Note: This review is from the 2019 Fringe

It’s the first day at a new school for brother and sister Madani and Maryam – and when fellow new girl Alex protects Maryam from a bully, it seems like a friendship is forged for life. Together they negotiate adolescence, but as they emerge into adulthood, something changes.

Maryam (Zarima McDermott) appears to be the driving force. She is fearsomely intelligent, studious, and unashamedly modern in her outlook, despite her conservative Pakistani Muslim family. Her elder brother Madani (Isambard Rawbone), obsessed with fitness and idolizing his boxing coach, is determined to be the man of the house; a good guy, he wants to do the right thing in the absence of a father.

But it is Alex who forms the apex of this triangle, and is the heart of the play. Gobby yet quietly domestic, lacking the ambition of the others, all she wants is to fall in love and get married. Aoife Smyth is perfect as Alex; her warm-heartedness is immensely engaging, and her asides commenting on her own behaviour are perfectly timed comic gems.

The tone is fun, the cultural references are spot-on, and with well-integrated costume changes the three friends move through the years: from primary school to teenage homework, to parties, and finally the longed-for months of summer after A Levels when life is full of promise – and sex. It is a joyful, witty coming of age tale.

The twist when it comes is brilliantly done. There’s a sleight of hand which means you don’t even notice it has happened, making the change in tone even more shocking when you realise. It does come very late and there isn’t much time left to deal with the fall-out, though it is handled deftly and with immense maturity.

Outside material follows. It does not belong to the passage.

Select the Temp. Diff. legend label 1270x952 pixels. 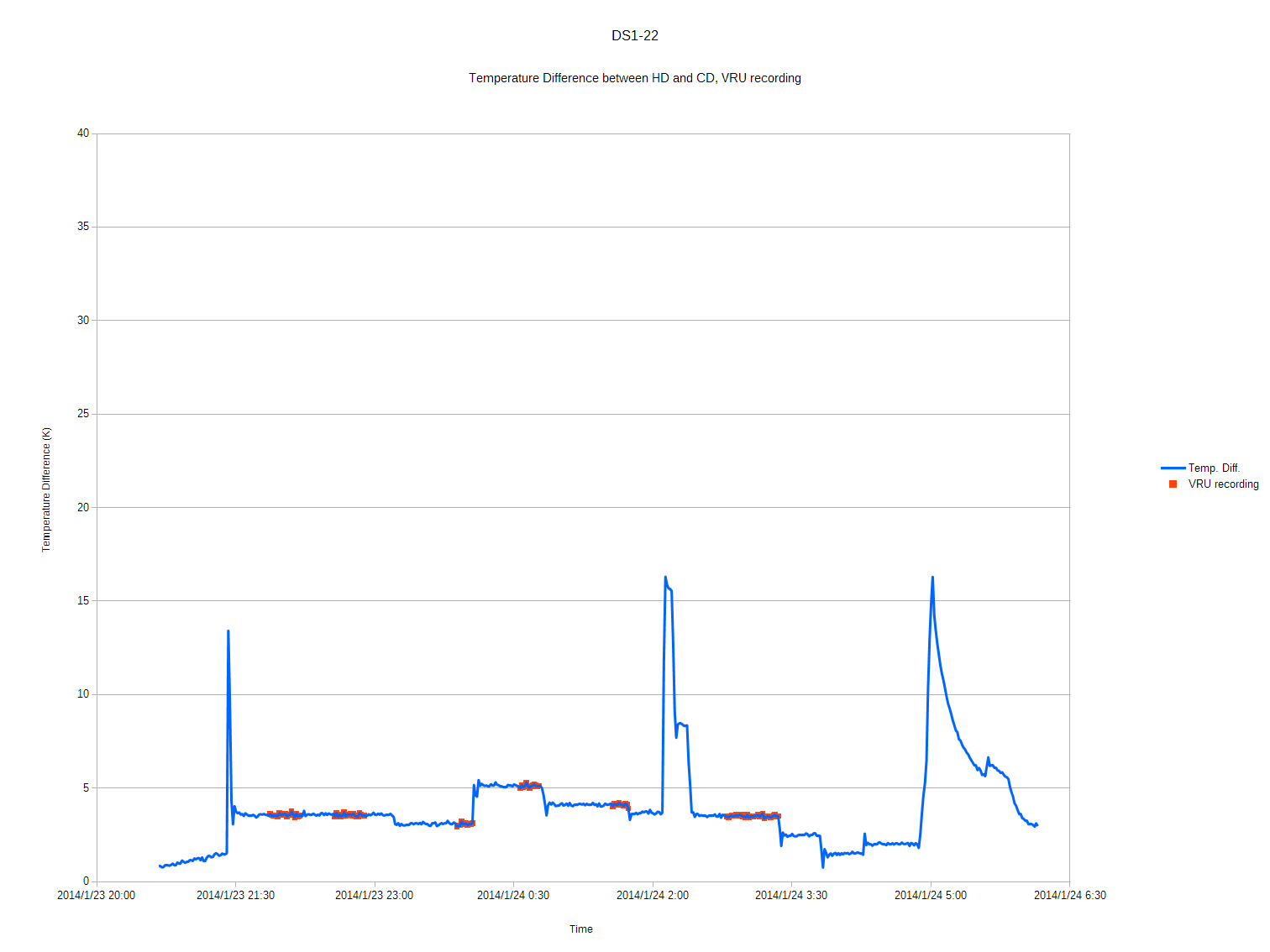(1214, 468)
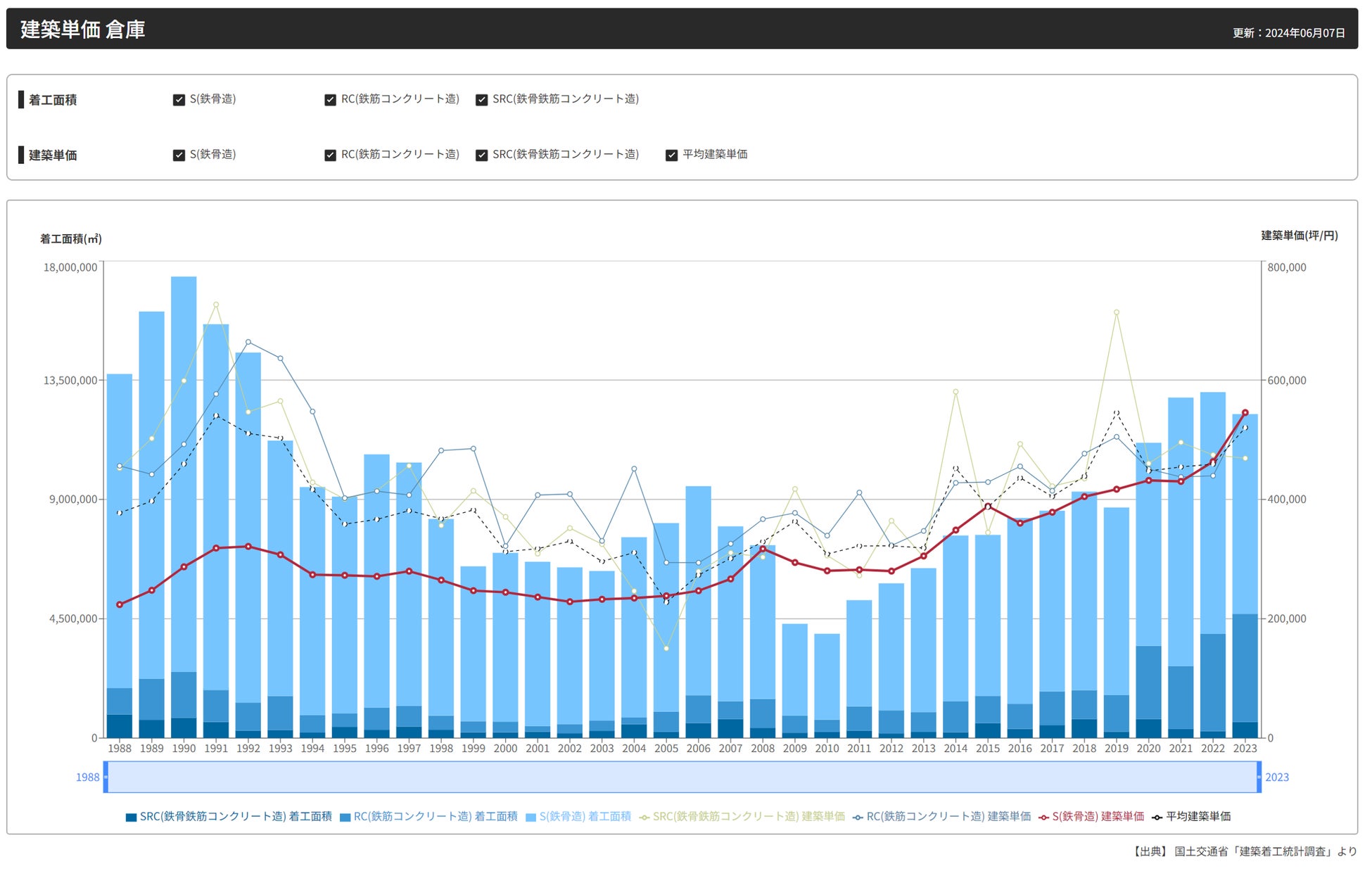The width and height of the screenshot is (1372, 871).
Task: Uncheck 平均建築単価 checkbox
Action: (x=671, y=155)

Perhaps some may feel uncomfortable with how it plays out, but part of its success that you will leave thinking about it.

Playwright Lucy Danser has crafted a play that focuses on women’s experience, yet hinges on male behaviour – and some might suggest that more could have been done to underscore that. But no: it is very much there, a very subtle trail has been laid, and all the characters find their lives and their perceptions of self significantly changed. It is a play I wish I could take my teenage children to.